Vietnam’s effective response to COVID-19 has attracted widespread global acclaim. Eight months into the pandemic – after an early lockdown, border closures and an aggressive contact tracing strategy – Vietnam has recorded just 1,215 cases and 35 deaths. Vietnam’s economy is expected to be one of very few in Asia to expand despite the tumultuous events of 2020, with the government projecting annual GDP growth of 2–2.5%. This target was revised down from the 5% predicted before a second wave of COVID-19 emerged in the central city of Da Nang in July, compounding damage to the virus-hit tourism and hospitality sectors.

Although borders remain closed to most visitors, Vietnam has regained control of COVID-19 since the Da Nang scare, with no community transmission reported in 70 days. While pledging that containment of the virus remains its main priority, the ruling Vietnamese Communist Party is cautiously looking to the future.
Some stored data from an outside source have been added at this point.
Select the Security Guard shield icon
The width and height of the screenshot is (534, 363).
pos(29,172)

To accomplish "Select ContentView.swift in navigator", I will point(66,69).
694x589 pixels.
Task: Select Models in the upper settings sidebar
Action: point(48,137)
Last month, it announced a new five-year economic plan, aiming for average growth of 6.5–7% between 2021–2025. Yet to meet this target, a strong domestic revival must be aided by a boost in FDI and exports, which is likely if existing trade tensions between the US and China persist under President-elect Joe Biden.

COVID-19 slows decades of rapid growth

Prior to the onset of COVID-19, Vietnam’s GDP had increased at an annual rate of 6% over the past decade, making it one of the fastest-growing economies in the region. After initially struggling to recover from the Indochina conflict, which ended with communist victory over the US-backed regime in Saigon in 1975, the government in Hanoi ditched its centrally-controlled approach to state finances in the mid-1980s in favour of a ‘socialist oriented market economy,’ facilitated through a 1986 reform package known as Doi Moi, or renewal. Vietnam de-regulated its market and opened-up to foreign investment, setting the stage for the export of agricultural commodities such as rice and coffee, textiles, and more recently electrical products.
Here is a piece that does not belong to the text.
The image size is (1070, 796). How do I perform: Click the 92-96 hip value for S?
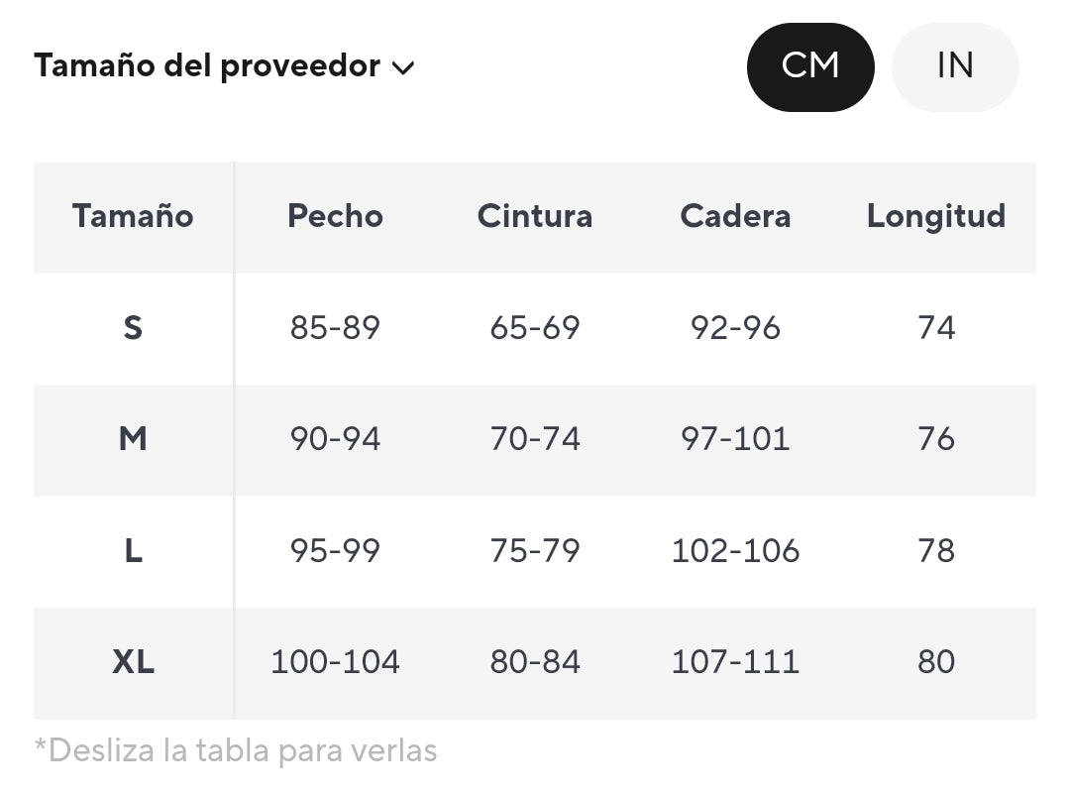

More than 40 million Vietnamese have since risen out of poverty. GDP per capita reached $2,750 last year as the country has moved comfortably into middle-income status, helped by a free trade deal signed with the US in 2000. Vietnam joined the World Trade Organization in 2007, while a free trade agreement with the EU in 2019 injected further impetus. Major economies have contracted amid COVID-19, but Vietnam has avoided the worst. Inevitably, aviation and the tourism industry have been badly hit. Vietnam Airlines estimated it will lose $647 million this year, while arrivals for January–September are down 67% on 2019.